Computerworld

EMC fine-tunes management software portfolio

New Ionex suite brings acquired apps together

EMC says customers will now be able to more easily control next-generation networks, as it has utilised the technology from company buy-outs, organic development and integration work with its Ionix IT management software and services portfolio to pull together EMC Ionix.

The new offering consists of four IT management product sets: Service Discovery and Mapping; Service Management; Data Centre Automation and Compliance; and IT Operations Intelligence. The software and services in each category support automated discovery, model-based management, ITIL processes, integrated workflows, automation and root-cause analysis, according to EMC.

"Ionix is the result of a five-year strategy bringing together a range of products, with the Configuresoft product anchoring the suite with its datacentre automation technology," says Bob Quillin, senior director of marketing for EMC Ionix. "The integrations enable customers to manage across domains and monitor virtualisation across all areas of IT, not treating it as a silo."

EMC Ionix incorporates technology recently acquired with Configuresoft and EMC products partly built on software from the vendor's Smarts, nLayers, Voyence and Infra acquisitions. Ionix also puts EMC's ControlCentre to work to manage performance and availability across network, storage, servers and applications, as well as tracking end-to-end services. Part of the motivation to update its management suite now was the current need to manage virtual infrastructure, alongside physical machines and the growing appeal of cloud computing, EMC says.

"Ionix is not just managing silos, but centralising around management and using virtualisation to drive management to the next level," Quillin says.

EMC's approach to incorporate virtualisation technology into its management software could address a current pain point in enterprise IT management. Research firms expect virtualisation adoption to slow if enterprise IT customers aren't able to automate virtualisation management and simplify the ongoing operations. Industry watchers say traditional management software products might not be built to adequately address more dynamic environments.

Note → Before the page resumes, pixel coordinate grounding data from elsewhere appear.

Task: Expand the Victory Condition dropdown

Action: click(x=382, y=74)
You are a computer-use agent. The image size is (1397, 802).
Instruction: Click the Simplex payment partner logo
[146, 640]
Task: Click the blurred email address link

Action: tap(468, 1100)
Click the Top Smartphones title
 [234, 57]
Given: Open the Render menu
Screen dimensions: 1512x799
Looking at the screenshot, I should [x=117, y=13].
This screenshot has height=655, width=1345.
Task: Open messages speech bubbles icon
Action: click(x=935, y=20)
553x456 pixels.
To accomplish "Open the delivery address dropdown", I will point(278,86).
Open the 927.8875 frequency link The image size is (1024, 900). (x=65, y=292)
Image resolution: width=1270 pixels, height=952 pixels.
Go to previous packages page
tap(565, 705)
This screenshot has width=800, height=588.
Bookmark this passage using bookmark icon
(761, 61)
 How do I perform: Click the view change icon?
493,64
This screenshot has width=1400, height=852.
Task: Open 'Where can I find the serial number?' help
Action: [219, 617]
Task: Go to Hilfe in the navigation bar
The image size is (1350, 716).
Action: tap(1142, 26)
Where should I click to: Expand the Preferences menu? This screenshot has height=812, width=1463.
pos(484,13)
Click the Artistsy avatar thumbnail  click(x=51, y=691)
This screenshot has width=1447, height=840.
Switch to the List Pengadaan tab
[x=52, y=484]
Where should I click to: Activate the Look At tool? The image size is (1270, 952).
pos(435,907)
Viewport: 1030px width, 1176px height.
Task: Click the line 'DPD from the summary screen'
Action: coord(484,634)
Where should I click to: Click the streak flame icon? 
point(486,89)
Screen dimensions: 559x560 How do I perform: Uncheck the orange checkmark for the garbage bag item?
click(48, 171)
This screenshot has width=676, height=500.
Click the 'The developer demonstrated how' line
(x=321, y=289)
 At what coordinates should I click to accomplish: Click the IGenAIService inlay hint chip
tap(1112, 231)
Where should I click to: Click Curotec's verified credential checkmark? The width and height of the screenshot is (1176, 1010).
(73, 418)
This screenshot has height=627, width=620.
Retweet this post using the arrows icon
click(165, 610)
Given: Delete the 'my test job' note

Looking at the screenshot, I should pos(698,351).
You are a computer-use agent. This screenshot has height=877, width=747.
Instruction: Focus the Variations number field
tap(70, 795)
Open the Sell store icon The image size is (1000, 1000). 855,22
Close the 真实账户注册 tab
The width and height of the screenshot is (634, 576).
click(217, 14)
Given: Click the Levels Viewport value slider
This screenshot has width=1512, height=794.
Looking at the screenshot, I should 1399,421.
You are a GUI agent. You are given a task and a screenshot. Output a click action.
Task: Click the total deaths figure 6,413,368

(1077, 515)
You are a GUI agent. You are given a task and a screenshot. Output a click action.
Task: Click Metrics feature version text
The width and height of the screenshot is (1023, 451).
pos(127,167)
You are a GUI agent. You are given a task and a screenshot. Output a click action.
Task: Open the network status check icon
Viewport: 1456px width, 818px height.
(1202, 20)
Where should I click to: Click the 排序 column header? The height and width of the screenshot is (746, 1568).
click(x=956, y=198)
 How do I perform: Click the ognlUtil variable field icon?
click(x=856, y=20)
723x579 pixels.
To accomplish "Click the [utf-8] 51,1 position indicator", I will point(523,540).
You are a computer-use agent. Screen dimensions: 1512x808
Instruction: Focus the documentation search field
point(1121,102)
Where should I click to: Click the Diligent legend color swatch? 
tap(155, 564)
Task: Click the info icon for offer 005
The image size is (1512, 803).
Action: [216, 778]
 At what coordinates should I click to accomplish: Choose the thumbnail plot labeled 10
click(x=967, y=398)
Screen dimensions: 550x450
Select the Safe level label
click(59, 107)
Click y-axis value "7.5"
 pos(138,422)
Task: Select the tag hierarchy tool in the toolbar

"HP and BMC are two leaders in the space for sure – but they built monolithic software to support monolithic physical infrastructures – and were built well before anyone even heard of virtualisation, let alone the cloud," says Steve Duplessie, founder and senior analyst at Enterprise Strategy Group. "At every major disruption point, huge new market opportunities are created and the eventual winners tend to be the ones that are purpose-built for the new world order – not those who bolt-on functions to last year's model."

While Ionix would likely increase competition among EMC and management market leaders BMC, CA, HP and IBM, the vendor will still have to overcome challenges to be chosen as a primary management vendor. In an analysis of the management software market, Forrester Research commended EMC's progress and pointed out that more work needed to be done.

"EMC's recent acquisitions, such as nLayers and Voyence, have placed it as a leading configuration vendor, but broader management coverage is questionable. It has some great weapons in its arsenal with Smarts and now Infra, but it must accelerate its M&A expansion and internal development to capitalise on its assets and enter the elite class of anchors," reads the report "Managing the IT Management Software Portfolio", which was published prior to EMC's Configuresoft acquisition.

Updates, integrations and common platform support will be included in EMC Ionix products immediately.